ОТРЫВОК ТЕКСТА
▬▬▬

Светлой памяти моей матери
ГНЕЗДО
Теперь здесь никаких следов человеческого жилья. Густое мелколесье да непролазная крапива затянули земли, когда-то дававшие пропитание небольшому сельцу, стоявшему у южного края дремучих дебрей - тех, что тянутся на сотни верст в вологодские пределы. Могучие эти леса, непроезжие по сей день, зовут в костромских деревнях раменьем. Так же именуют и подлесные поселья. Видно, и поместье, очертания которого давно потерялись в зарослях черной сорной растительности, нарекли когда-то, не мудрствуя, Раменьем.
Принадлежало сельцо крепкому дворянскому семейству Шиповых. Род был старый, северный, с большой ветвистой родней, давно рассевшейся по костромским поместьям. Раменье считали владением не то чтобы богатым, но, как говорили встарь, изрядным. Потому и предпочел его сорокапятилетний отставной подполковник Феофилакт Гаврилович Писемский своему родовому гнезду, лежавшему отсюда в сотне верст, под Буем. Взял он имение за Евдокией Шиповой, тридцатисемилетней девицей.
Союз этих двух немолодых сердец был бы, вероятно, счастливым, если б не умирали один за другим дети Феофилакта Гавриловича и Евдокии Алексеевны - из десятерых остался один хилый Алексей. Все прочие, родившиеся крепышами, рано оставляли этот мир, что, без сомнения, сообщало жизни дома Писемских привычно скорбный настрой. Если прибавить к этому, что в семействе постоянно обретались две ветхие барышни - незамужние сестры Евдокии Алексеевны, если принять во внимание вспыльчивый нрав экс-майора, то атмосфера в Раменье представится не только печальной, но и нервозно-сдавленной, далекой от ходячих представлений об идиллическом житье-бытье, царившем в дальних помещичьих гнездах...
Говорил Феофилакт Гаврилович отрывисто, часто срываясь на крик. В минуты гнева (а накатывало на него частенько) как бы терял дар речи и, впившись в домочадцев большими, навыкате глазами, нетерпеливо топал ногами, рвал на себе ворот. Дворня боялась барина - старый служака так умел распечь, что наказанный долго потом мышиным манером шмыгал по усадьбе, дабы не попасться навстречу громовержцу. И все-таки меж собой побранивали - голый-де пришел на приданое. Ведомо было, что Буевского уезда сельцо Данилово вотчина Писемских - и имени доброго не стоит. Другое дело барчук - тот законный владетель и земли, и душ, ее населяющих. Плохо только: добр к мужику через меру. Это уж, конечно, матушкино влияние - мечтательница, сердцем кроткая.

▬▬▬

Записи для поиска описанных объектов
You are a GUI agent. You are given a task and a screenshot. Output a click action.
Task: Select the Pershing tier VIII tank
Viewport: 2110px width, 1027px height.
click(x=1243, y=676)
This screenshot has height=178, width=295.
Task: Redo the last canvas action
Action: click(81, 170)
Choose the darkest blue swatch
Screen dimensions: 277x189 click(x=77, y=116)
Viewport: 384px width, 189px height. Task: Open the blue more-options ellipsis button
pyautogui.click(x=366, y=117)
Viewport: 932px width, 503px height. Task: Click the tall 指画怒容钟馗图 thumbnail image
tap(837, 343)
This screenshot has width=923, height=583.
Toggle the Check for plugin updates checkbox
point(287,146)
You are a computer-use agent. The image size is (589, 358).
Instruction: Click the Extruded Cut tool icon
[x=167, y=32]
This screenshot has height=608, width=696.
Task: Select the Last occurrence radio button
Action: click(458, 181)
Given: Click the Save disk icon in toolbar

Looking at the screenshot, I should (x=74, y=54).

▬▬▬

ЗАДАНИЯ
(a) Переведите на английский язык предложение из отрывка: «Говорил Феофилакт Гаврилович отрывисто, часто срываясь на крик.»
(b) Как, согласно отрывку, в костромских деревнях называют могучие непроезжие леса?
Записи для выполнения заданий не понадобятся.

ОТВЕТЫ НА ЗАДАНИЯ
(a) Feofilakt Gavrilovich spoke abruptly, often breaking into a shout.

(b) Раменьем.